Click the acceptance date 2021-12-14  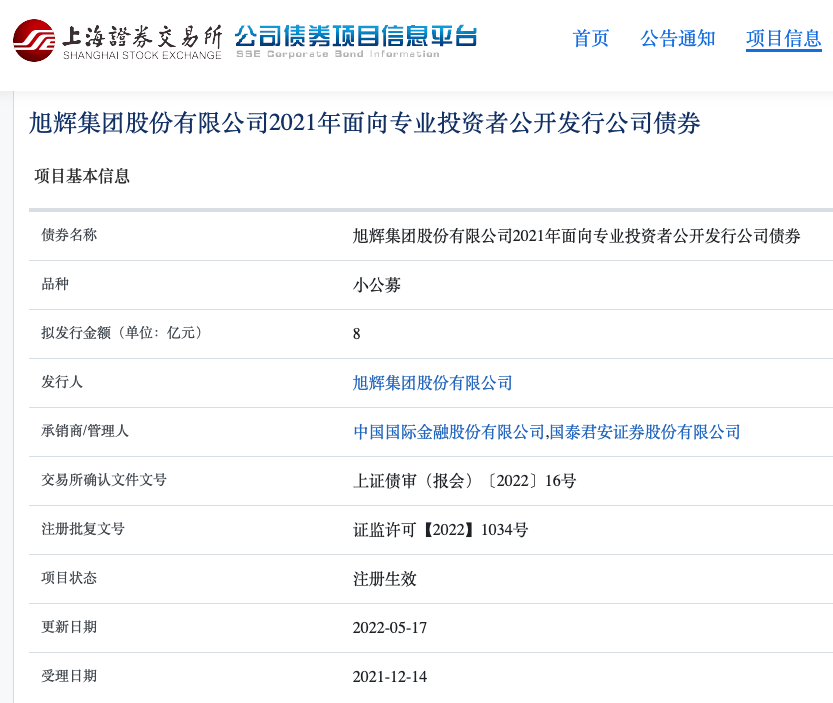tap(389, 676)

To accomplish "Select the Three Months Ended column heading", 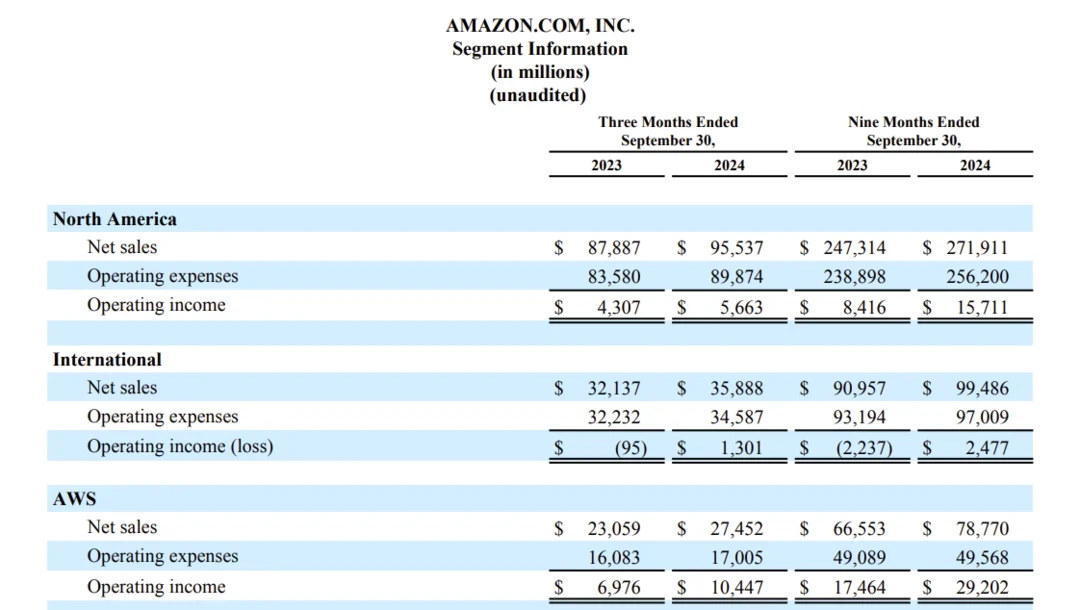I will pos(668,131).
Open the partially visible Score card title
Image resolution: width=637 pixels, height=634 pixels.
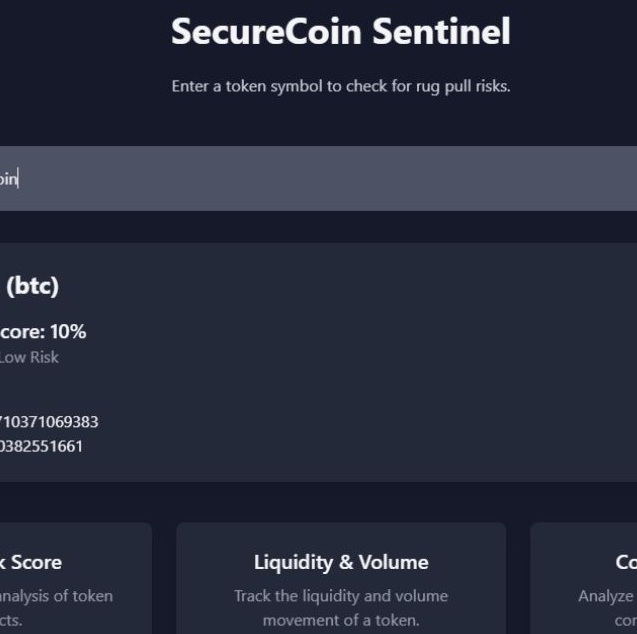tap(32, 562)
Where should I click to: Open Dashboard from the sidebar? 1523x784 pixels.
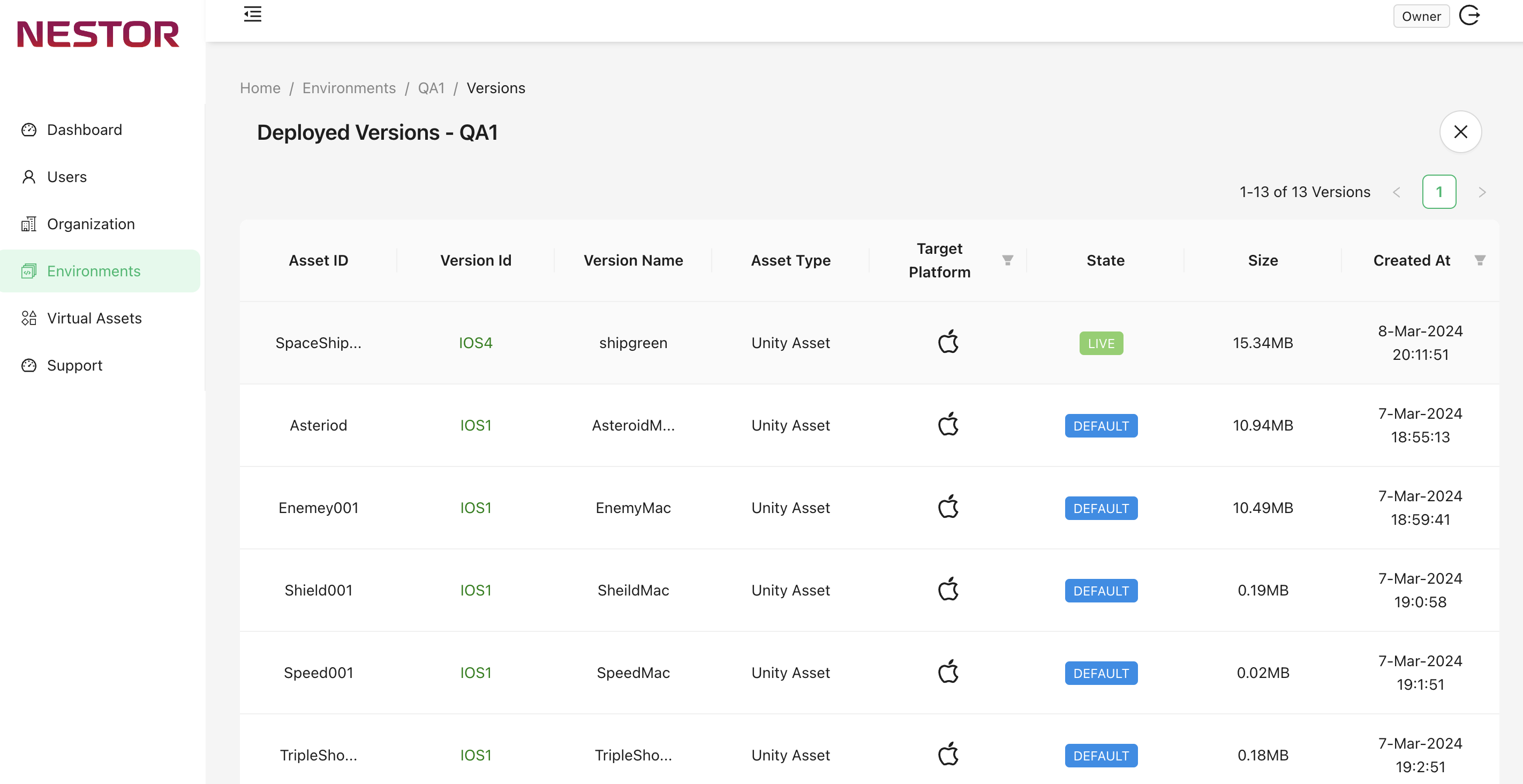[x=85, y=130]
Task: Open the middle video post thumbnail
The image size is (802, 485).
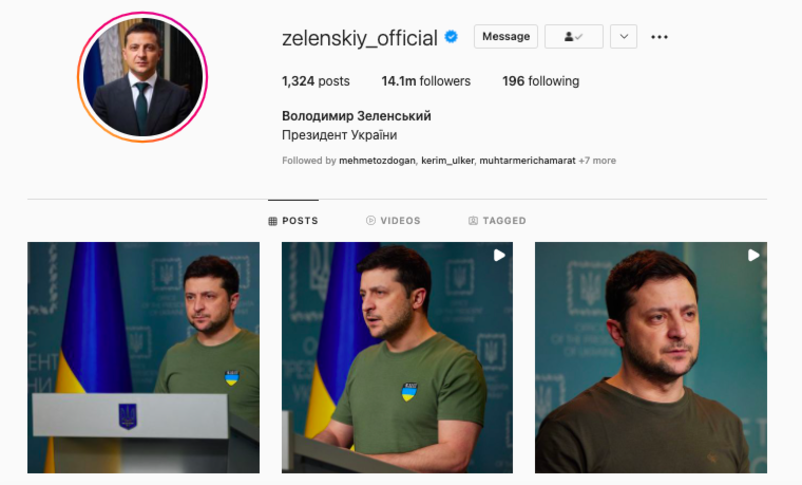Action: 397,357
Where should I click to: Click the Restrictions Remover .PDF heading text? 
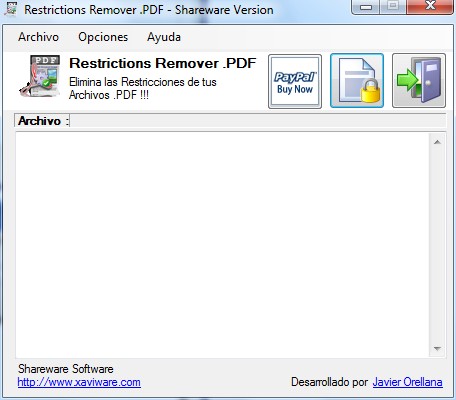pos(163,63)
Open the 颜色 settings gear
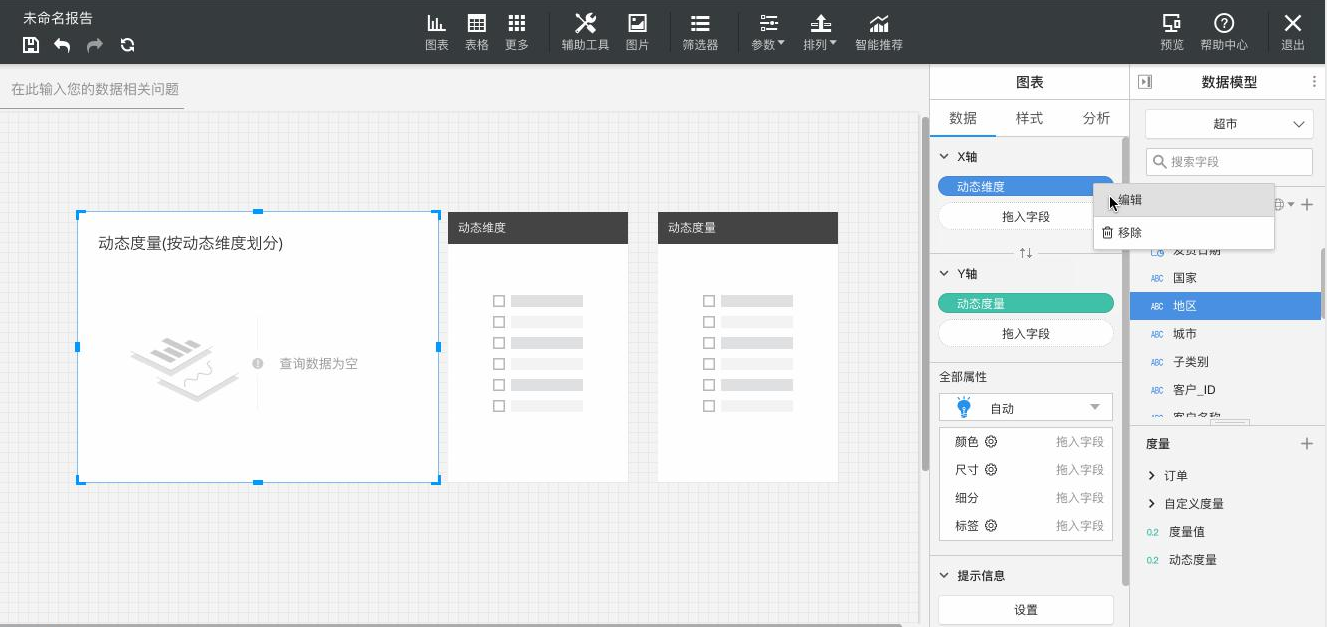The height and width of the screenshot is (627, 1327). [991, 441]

▬▬▬▬▬▬

__BRIEF__: Reproduce word for word the lines running from the line with "Image resolution: width=637" through the end of the data, both included, and nothing else; leave out the pictures.

__SOLUTION__:
Image resolution: width=637 pixels, height=634 pixels.
tap(32, 562)
Where should I click to: Open Dashboard from the sidebar? 1523x784 pixels.
[x=85, y=130]
Task: Open the middle video post thumbnail
The image size is (802, 485).
Action: 397,357
Where should I click to: Click the Restrictions Remover .PDF heading text? 
pos(163,63)
Open the 颜色 settings gear
The height and width of the screenshot is (627, 1327). [991, 441]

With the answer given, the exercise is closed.